В нашей комнате сидели соседки и толковали о том же. Отчим уже вернулся. Мать хлопотала по хозяйству, взволнованная, разгоряченная, и время от времени присаживалась на скамью послушать разговоры. Тогда соседки все сразу набрасывались на нее. Они говорили, что она — несчастная женщина и что Сулейман — несчастный человек, и если доктора ничем ему не могли помочь, она обязана обратиться к Мехди.
Дослушав до этого места, мать снова вскакивала и погружалась в хозяйственные хлопоты, а соседки продолжали трещать и советовать. Когда я пришел, мать выбранила меня неизвестно за что, стала кричать, что я ее в гроб вгоню и что если бы отчим был здоров, то я не посмел бы себя так вести. Я, конечно, только пожал плечами и сказал, что отчим тут ни при чем и вообще я сейчас ухожу с ребятами в лес. Мать раскричалась еще больше и сказала, чтобы я никуда сегодня не смел уходить, потому что, наверное, ей понадоблюсь. Мне было интересно, чем все это кончится, и я с удовольствием остался дома, однако сделал огорченное лицо и сказал, что я не пойду, если она не хочет. Но, вообще говоря, школьные каникулы предназначены для того, чтобы ребята гуляли и отдыхали.
Мать сунула мне кусок пахлавы, потом горсть орехов, два граната и кучу инжира. Собрав это все, я уселся в уголке и стал кушать. Когда отчим пришел обедать, оказалось, что, несмотря на то, что мать целый день хлопотала по хозяйству, обед все-таки не был готов. Отчим не рассердился, а ласково улыбнулся матери. Зато с соседками он обошелся сурово, и те, погалдев еще немного, постепенно замолкли и разошлись. Мы наконец остались одни, и я был очень доволен, потому что мне ужасно надоела вся эта суматоха.
Мать возилась у печки, а мы с отчимом сидели за столом. Потом мать подозвала меня.
— Гамид, — сказала она, отвернувшись и глядя в сторону, — напиши ему на доске, что я очень прошу... Чтоб он это для меня сделал... Напиши же скорее, чего ты стоишь, как пень.
Я, конечно, понял, чего она хотела, и написал, что мать просит Сулеймана поехать с ней вместе к имаму в Мертвый город. Отчим рассмеялся и написал в ответ, что все это глупости и что он никуда не поедет, а будет работать по-прежнему и как-нибудь проживет.
— Господи, — сказала мать, — ну что за несчастье!
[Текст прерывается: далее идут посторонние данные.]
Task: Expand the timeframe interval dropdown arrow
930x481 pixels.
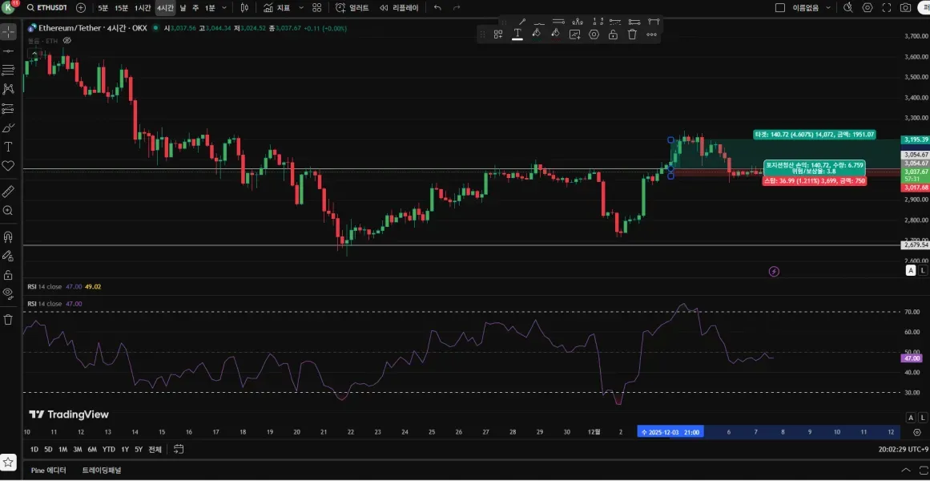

Отчего это я должна мучиться? Вот брошу все и уйду. — И она так загремела горшками, что я даже испугался.
Обедали мы молча, а после обеда мать послала меня купить пуговиц и белых ниток, без которых, по- моему, могла бы спокойно обойтись, так как ничего шить не собиралась. Я заодно попытался еще раз найти Бостана, но его по-прежнему нигде не было. Вернувшись, я застал мать и отчима сидящими рядом. Одной рукой отчим обнимал мать, и у матери было счастливое лицо. Увидя меня, она смутилась и стала убирать посуду. Я отдал ей нитки и тут только спохватился, что купил вместо белых, как она меня просила, черных, но мать не обратила на это внимания, и уж, конечно, не я стал напоминать ей об этом.
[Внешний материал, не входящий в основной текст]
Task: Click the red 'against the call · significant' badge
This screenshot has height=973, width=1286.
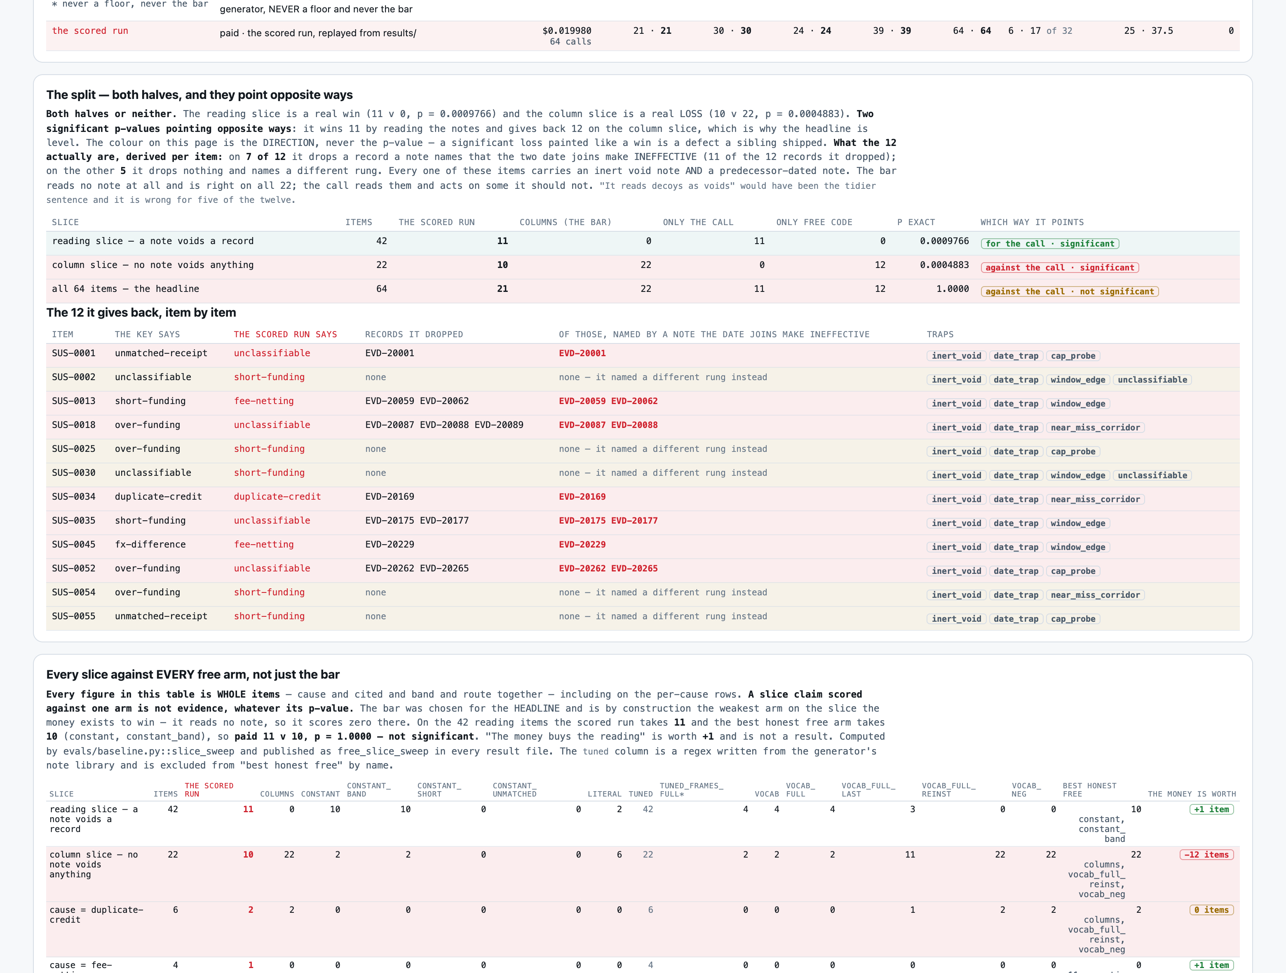Action: point(1059,268)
Вместо того чтобы уйти в мастерскую, отчим стал убирать свой рабочий стол, а мать подозвала меня и сказала сердитым голосом:
— Мы завтра уезжаем. Побудь вечером дома, поможешь мне собрать вещи.
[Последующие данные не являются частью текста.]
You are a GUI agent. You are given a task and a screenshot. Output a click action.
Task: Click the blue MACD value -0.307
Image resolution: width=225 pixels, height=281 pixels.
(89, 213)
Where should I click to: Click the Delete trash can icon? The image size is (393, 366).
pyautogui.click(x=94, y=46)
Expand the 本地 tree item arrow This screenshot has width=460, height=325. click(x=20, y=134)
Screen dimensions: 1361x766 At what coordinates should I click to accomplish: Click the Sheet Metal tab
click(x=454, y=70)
— Куда уезжаем? — опросил я.
— В Мертвый город, — ответила мать и вдруг закричала: — Ну, чего ты смотришь на меня? Неужели тебе нечего делать?
На самом же деле она кричала потому, что ей было неловко передо мной, но я не показал вида, что понимаю это.
Как всегда перед отъездом, хлопот было много. У отчима были срочные заказы, которые он хотел закончить, и стук его молотка раздавался до поздней ночи. Мне нужно было сказать ребятам из нашего класса, что я уезжаю, и попросить их записывать для меня уроки, если мы не вернемся к началу занятий. Кроме того, меня все время гоняли то за веревками к соседям, то на почту — узнать, когда идет автобус, то в лавку — купить баранины, которую мать хотела изжарить на дорогу.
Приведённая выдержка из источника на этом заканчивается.